• _Requirement_
Transcribe the records below from the first line to the line that includes "This screenshot has height=284, width=432.", inclusive, and omit the pictures.

• _Excerpted records_
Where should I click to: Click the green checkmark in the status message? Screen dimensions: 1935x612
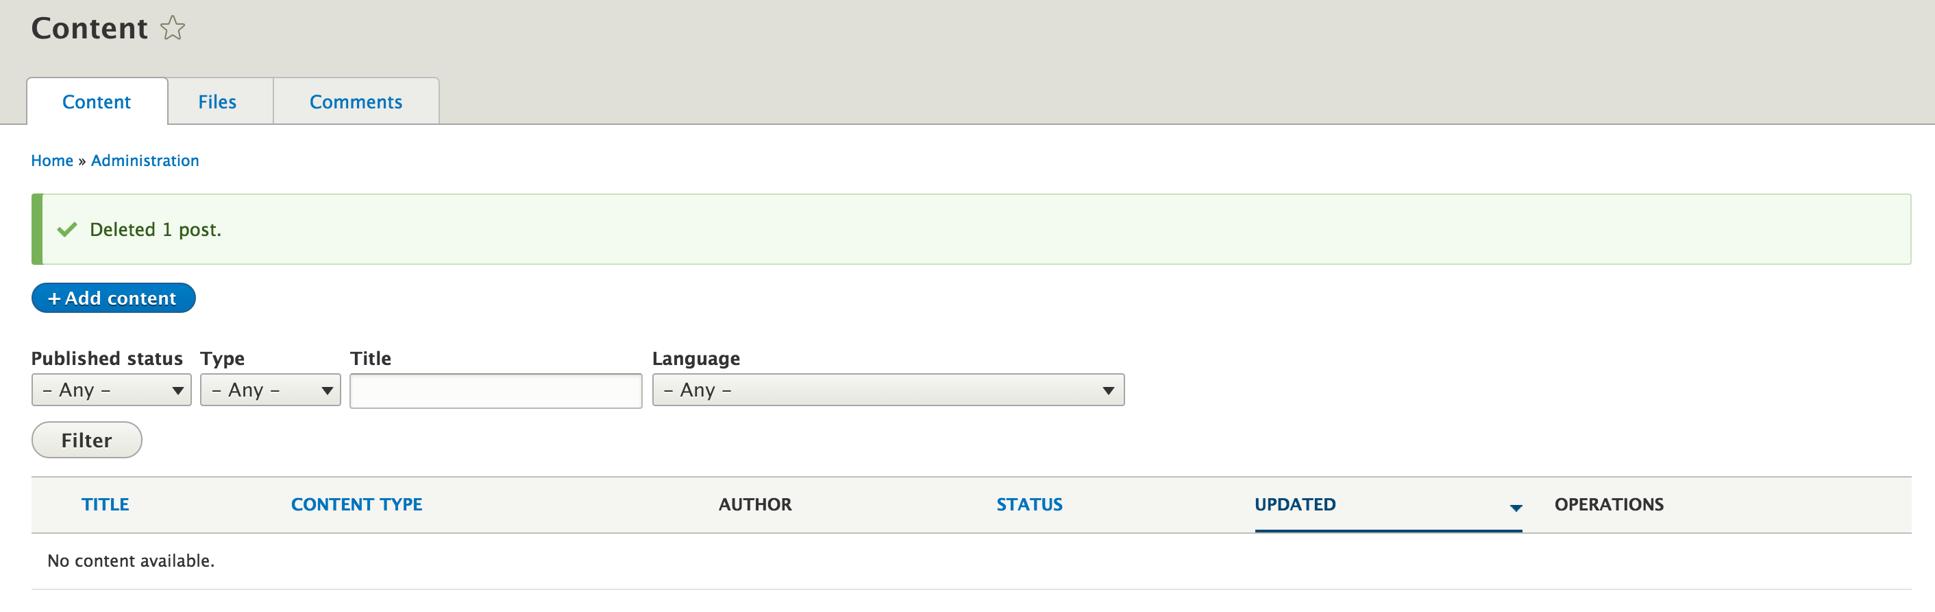click(x=68, y=229)
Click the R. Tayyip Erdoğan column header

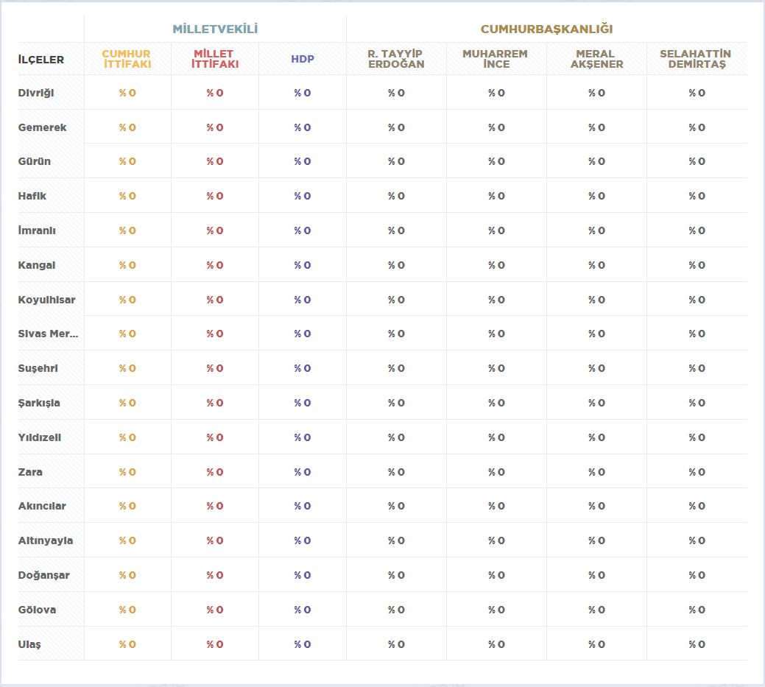(395, 59)
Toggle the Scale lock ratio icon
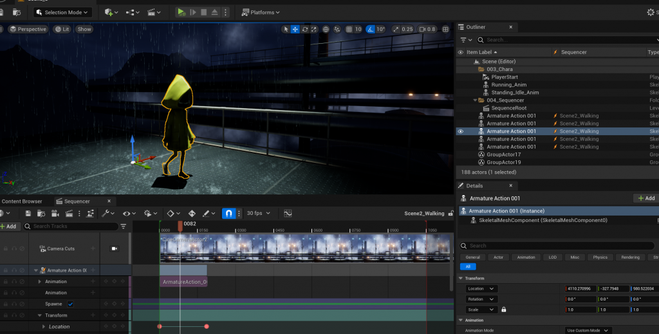This screenshot has width=659, height=334. pos(503,310)
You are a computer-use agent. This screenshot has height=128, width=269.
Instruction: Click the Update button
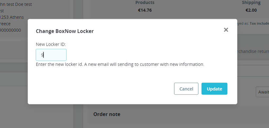pos(214,89)
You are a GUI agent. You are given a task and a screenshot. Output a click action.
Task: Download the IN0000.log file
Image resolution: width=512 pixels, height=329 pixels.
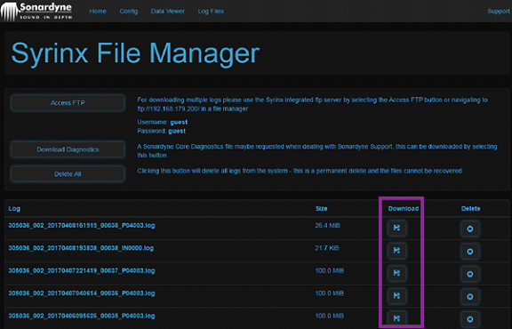(396, 250)
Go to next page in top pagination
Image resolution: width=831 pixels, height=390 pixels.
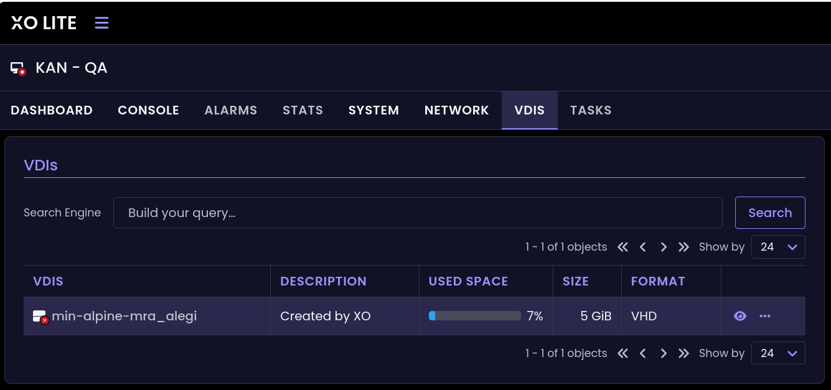pyautogui.click(x=664, y=247)
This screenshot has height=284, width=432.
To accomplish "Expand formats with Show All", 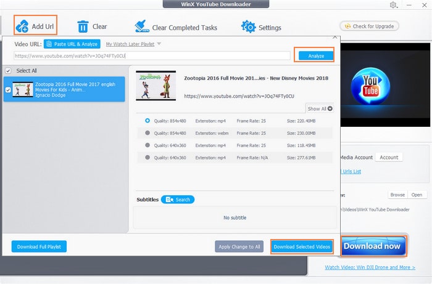I will click(320, 108).
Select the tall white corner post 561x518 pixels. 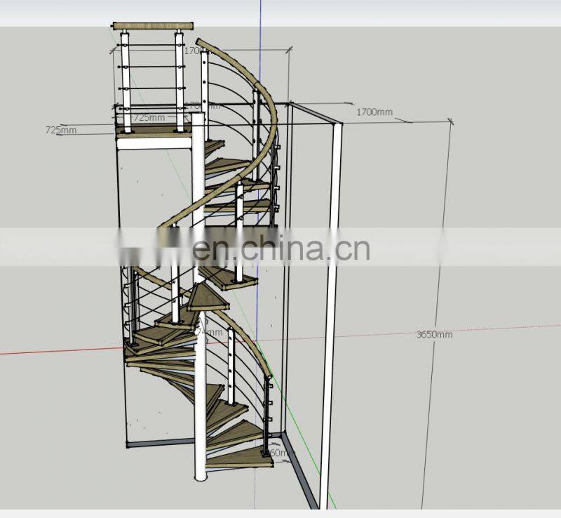point(331,281)
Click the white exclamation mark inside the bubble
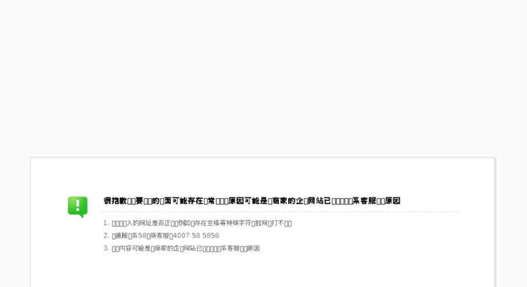The width and height of the screenshot is (527, 287). coord(77,205)
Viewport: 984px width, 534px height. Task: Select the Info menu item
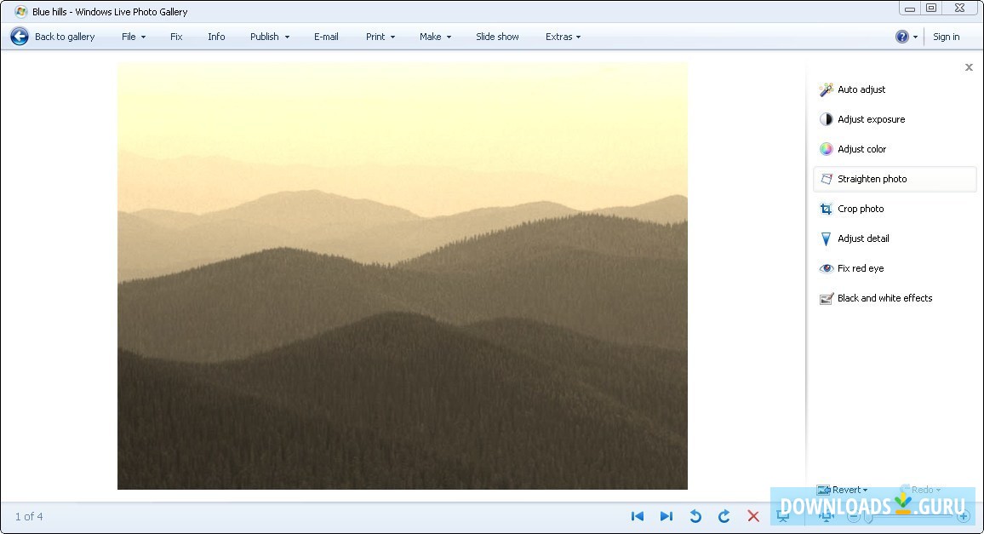pos(216,37)
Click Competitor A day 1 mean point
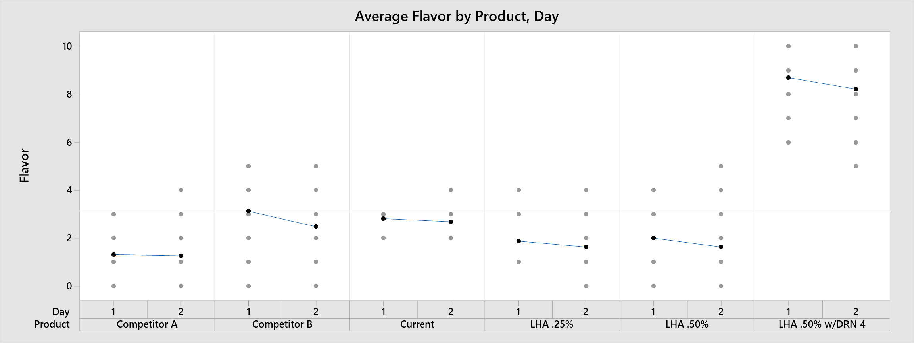 pos(113,254)
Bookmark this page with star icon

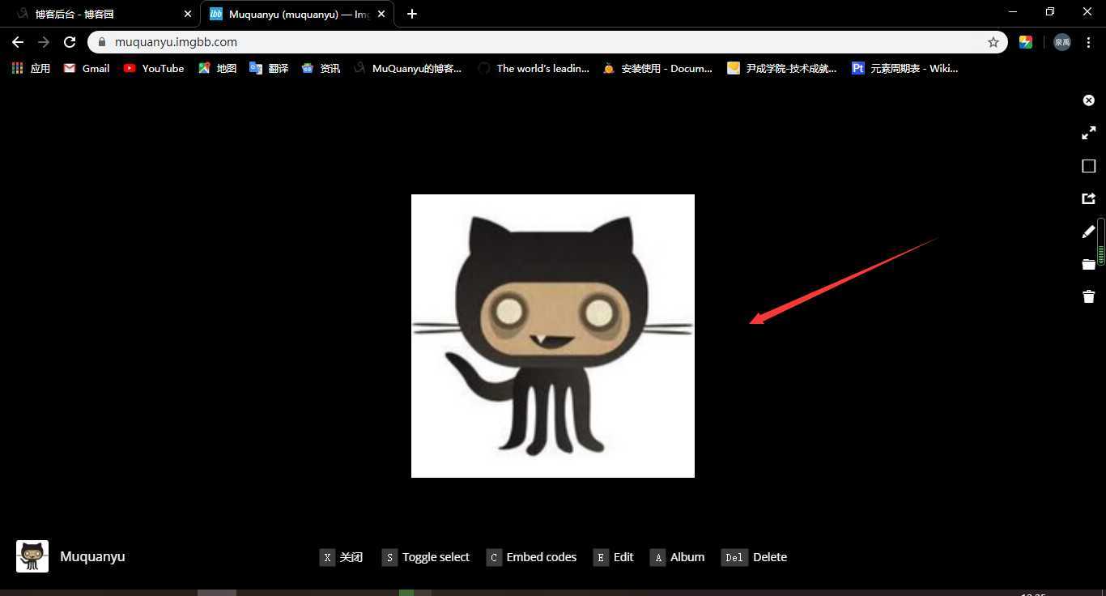993,42
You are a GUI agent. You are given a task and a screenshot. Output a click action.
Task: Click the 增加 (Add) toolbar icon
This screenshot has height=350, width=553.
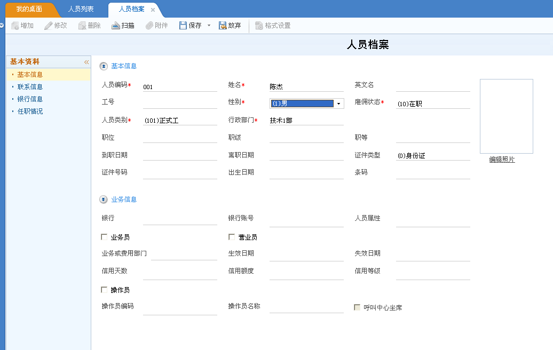22,25
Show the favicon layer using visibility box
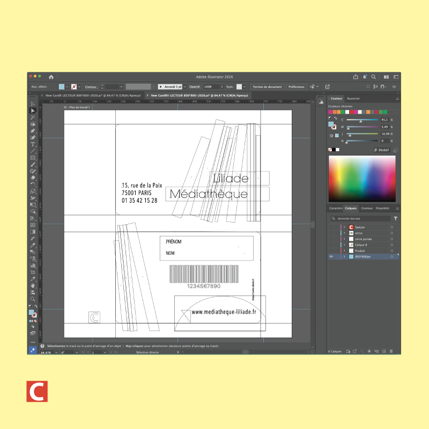This screenshot has width=429, height=429. click(331, 227)
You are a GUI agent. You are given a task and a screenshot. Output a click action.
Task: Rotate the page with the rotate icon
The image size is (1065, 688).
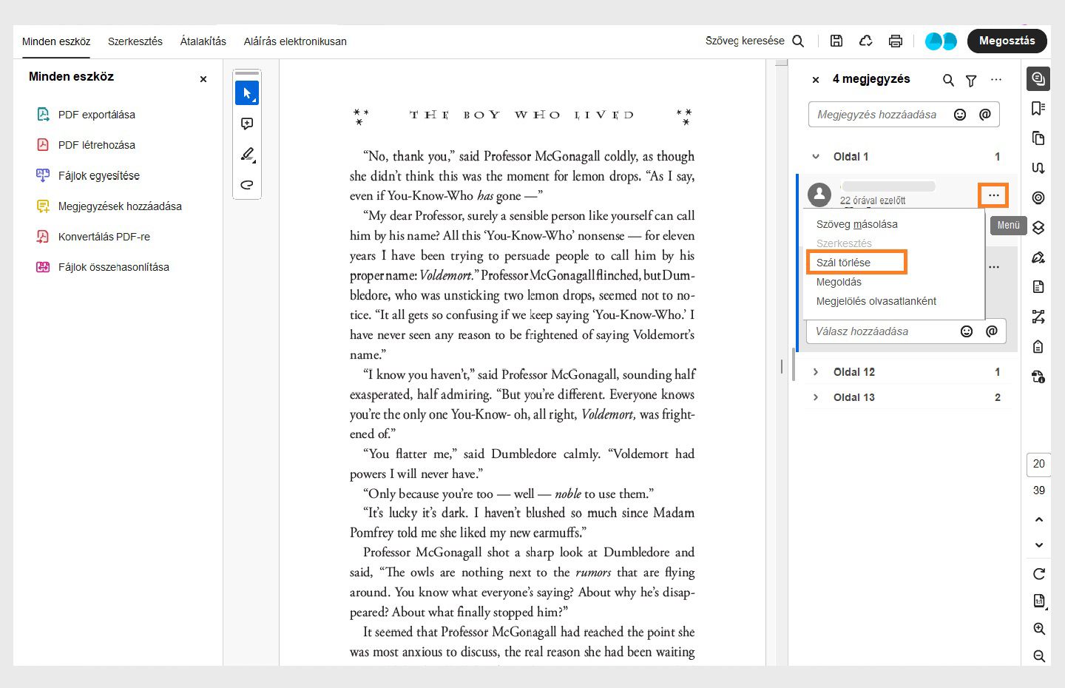[x=1038, y=573]
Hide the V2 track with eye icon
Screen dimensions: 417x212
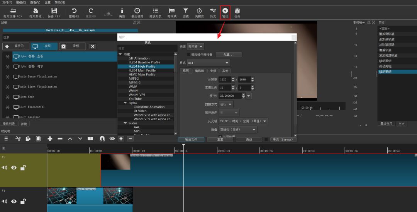click(x=14, y=168)
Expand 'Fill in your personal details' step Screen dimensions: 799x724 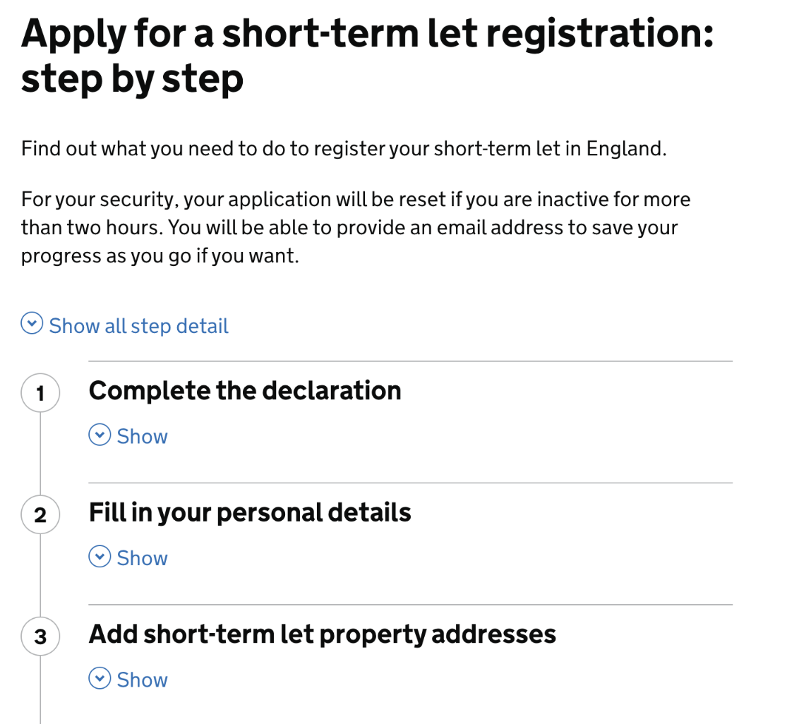[x=141, y=557]
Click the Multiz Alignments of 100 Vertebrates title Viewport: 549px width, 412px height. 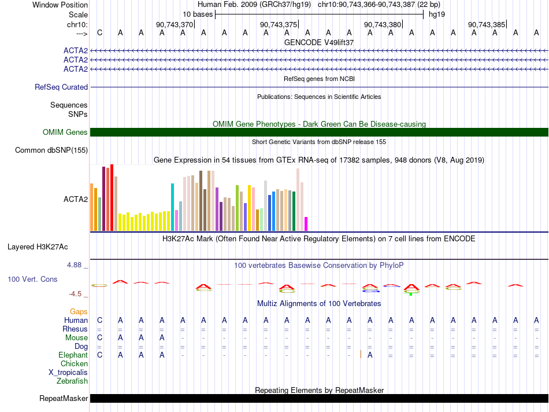(319, 304)
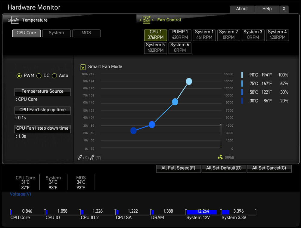Select the DC fan mode radio button
The height and width of the screenshot is (228, 301).
click(39, 76)
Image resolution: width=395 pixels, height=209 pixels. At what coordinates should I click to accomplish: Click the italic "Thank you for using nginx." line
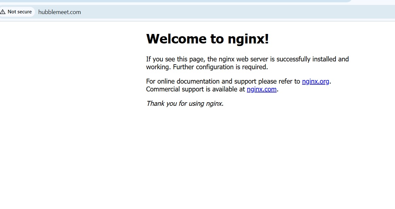[185, 104]
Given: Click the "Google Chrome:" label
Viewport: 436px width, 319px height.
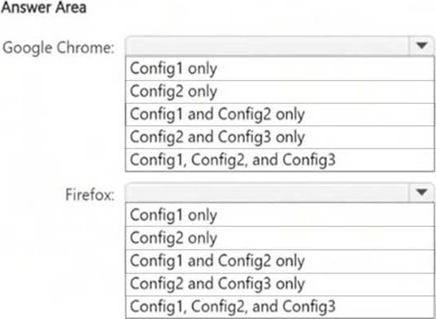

• _Output of the exercise_
Where should I click to: Click the green checkmark in the status message? Screen dimensions: 1935x612
click(x=68, y=229)
Click the R. Tayyip Erdoğan column header

(395, 59)
Toggle the Scale lock ratio icon
This screenshot has width=659, height=334. pos(503,310)
You are a computer-use agent. This screenshot has height=128, width=269.
Instruction: Click the Update button
pos(214,89)
You are a GUI agent. You are given a task and a screenshot. Output a click action.
Task: Download the IN0000.log file
Image resolution: width=512 pixels, height=329 pixels.
(396, 250)
Go to next page in top pagination
Image resolution: width=831 pixels, height=390 pixels.
pyautogui.click(x=664, y=247)
This screenshot has height=284, width=432.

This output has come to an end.